Overview
The Agent Triage Protocol defines standard error responses that enable consistent error handling across implementations. This page describes the error response format, standard error codes, and best practices for handling errors in ATP implementations.Error Response Format
Error responses utilize a structured format that provides both machine-readable codes and human-understandable messages.
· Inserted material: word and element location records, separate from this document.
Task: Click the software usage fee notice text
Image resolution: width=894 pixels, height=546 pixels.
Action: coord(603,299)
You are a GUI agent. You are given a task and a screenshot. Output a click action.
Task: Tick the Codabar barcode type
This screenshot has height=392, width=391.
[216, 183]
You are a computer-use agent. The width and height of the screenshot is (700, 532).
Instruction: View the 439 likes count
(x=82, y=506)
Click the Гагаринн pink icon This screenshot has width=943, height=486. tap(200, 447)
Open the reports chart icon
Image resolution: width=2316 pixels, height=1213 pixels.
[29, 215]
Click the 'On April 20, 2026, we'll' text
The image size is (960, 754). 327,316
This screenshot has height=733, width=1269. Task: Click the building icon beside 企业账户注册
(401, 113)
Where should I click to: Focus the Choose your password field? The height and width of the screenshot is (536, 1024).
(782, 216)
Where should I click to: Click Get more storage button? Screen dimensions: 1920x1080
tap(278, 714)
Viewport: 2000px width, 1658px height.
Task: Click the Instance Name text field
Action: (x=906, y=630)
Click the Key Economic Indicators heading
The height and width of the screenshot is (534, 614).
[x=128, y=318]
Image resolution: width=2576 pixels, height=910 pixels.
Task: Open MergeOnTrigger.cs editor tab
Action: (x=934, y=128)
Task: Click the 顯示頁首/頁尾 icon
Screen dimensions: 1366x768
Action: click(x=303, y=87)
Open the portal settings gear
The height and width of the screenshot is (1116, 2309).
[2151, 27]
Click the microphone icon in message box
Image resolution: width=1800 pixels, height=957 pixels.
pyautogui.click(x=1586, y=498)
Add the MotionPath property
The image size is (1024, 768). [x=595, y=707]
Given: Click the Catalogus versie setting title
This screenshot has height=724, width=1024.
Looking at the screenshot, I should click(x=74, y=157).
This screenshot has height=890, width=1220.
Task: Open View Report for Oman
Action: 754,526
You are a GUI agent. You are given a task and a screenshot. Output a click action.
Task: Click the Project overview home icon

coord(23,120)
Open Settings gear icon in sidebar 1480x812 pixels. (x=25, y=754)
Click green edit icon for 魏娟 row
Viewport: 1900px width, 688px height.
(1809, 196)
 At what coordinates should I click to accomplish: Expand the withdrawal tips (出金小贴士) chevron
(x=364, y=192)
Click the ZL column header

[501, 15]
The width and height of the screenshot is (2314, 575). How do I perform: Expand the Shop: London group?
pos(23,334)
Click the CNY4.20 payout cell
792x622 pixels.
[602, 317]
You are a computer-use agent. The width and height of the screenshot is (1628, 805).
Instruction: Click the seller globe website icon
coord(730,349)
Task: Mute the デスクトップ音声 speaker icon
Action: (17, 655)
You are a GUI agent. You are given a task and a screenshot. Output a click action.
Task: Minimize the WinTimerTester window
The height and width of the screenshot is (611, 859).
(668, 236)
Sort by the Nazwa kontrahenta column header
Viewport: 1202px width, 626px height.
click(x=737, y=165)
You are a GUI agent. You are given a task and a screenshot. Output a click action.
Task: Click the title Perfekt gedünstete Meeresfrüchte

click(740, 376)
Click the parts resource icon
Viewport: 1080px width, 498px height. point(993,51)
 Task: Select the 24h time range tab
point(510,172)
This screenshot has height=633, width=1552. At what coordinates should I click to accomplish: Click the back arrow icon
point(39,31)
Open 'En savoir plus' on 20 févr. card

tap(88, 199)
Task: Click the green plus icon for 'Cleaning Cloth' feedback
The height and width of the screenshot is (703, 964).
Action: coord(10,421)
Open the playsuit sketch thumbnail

The error object contains:Field | Type | Description |
---|---|---|
code | string | Standardized error identifier for programmatic handling |
message | string | Human-readable error description |
details | object | Additional context specific to the error type |
request_id | string | Unique identifier for request tracing |
request_id
field is particularly important for troubleshooting, as it allows correlation of error reports across system boundaries and log files.
HTTP Status Codes
The protocol uses standard HTTP status codes to indicate the class of error:Status Code | Description | When Used |
---|---|---|
400 Bad Request | Invalid request format or parameters | Malformed JSON, missing required fields |
401 Unauthorized | Missing or invalid authentication | Invalid or expired API key/token |
403 Forbidden | Valid auth but insufficient permissions | Attempting to access another service’s notifications |
404 Not Found | Resource doesn’t exist | Notification ID not found |
409 Conflict | Request conflicts with current state | Responding to already-answered notification |
422 Unprocessable Entity | Request validation failed | Response data doesn’t match expected format |
429 Too Many Requests | Rate limit exceeded | Too many requests in time period |
500 Internal Server Error | Server-side failure | Unexpected errors in ATP server |
503 Service Unavailable | Temporary service issues | Server maintenance or overload |
Error Codes
The protocol defines specific error codes that provide more detail than HTTP status alone. These codes allow client applications to implement specific handling logic for different error conditions.Authentication Errors
Code | Description |
---|---|
AUTH_INVALID_TOKEN | The provided token is malformed or invalid |
AUTH_EXPIRED_TOKEN | The authentication token has expired |
AUTH_INSUFFICIENT_PERMISSIONS | Token lacks required permissions |
Notification Errors
Code | Description |
---|---|
NOTIFICATION_NOT_FOUND | Notification doesn’t exist or is no longer accessible |
NOTIFICATION_EXPIRED | Notification deadline has passed |
NOTIFICATION_ALREADY_RESPONDED | Notification has already been answered |
NOTIFICATION_INVALIDATED | Service marked notification as invalid |
Validation Errors
Code | Description |
---|---|
INVALID_ACTION_ID | The specified action_id doesn’t exist for this notification |
INVALID_RESPONSE_DATA | Response data doesn’t match expected format |
CONSTRAINT_VIOLATION | Response violates defined constraints |
MISSING_REQUIRED_FIELD | Required field is missing from request |
Service Errors
Code | Description |
---|---|
SERVICE_NOT_REGISTERED | Service hasn’t been registered with ATP |
SERVICE_SUSPENDED | Service has been temporarily suspended |
CALLBACK_FAILED | Failed to deliver response to service callback |
Rate Limiting
Code | Description |
---|---|
RATE_LIMIT_EXCEEDED | Too many requests from this client/service |
QUOTA_EXCEEDED | Monthly/daily quota has been exceeded |
Client Error Handling
Robust client implementations must incorporate comprehensive error handling strategies to ensure reliable operation in production environments. The protocol distinguishes between transient failures that warrant retry attempts and permanent errors that require user intervention or alternative action.Transient vs. Permanent Errors
Transient errors are temporary issues that may resolve with time or retries:- All
5xx
series errors - Rate limiting (
429
) responses - Network connectivity issues
- Webhook delivery failures
- Authentication errors (except token expiration)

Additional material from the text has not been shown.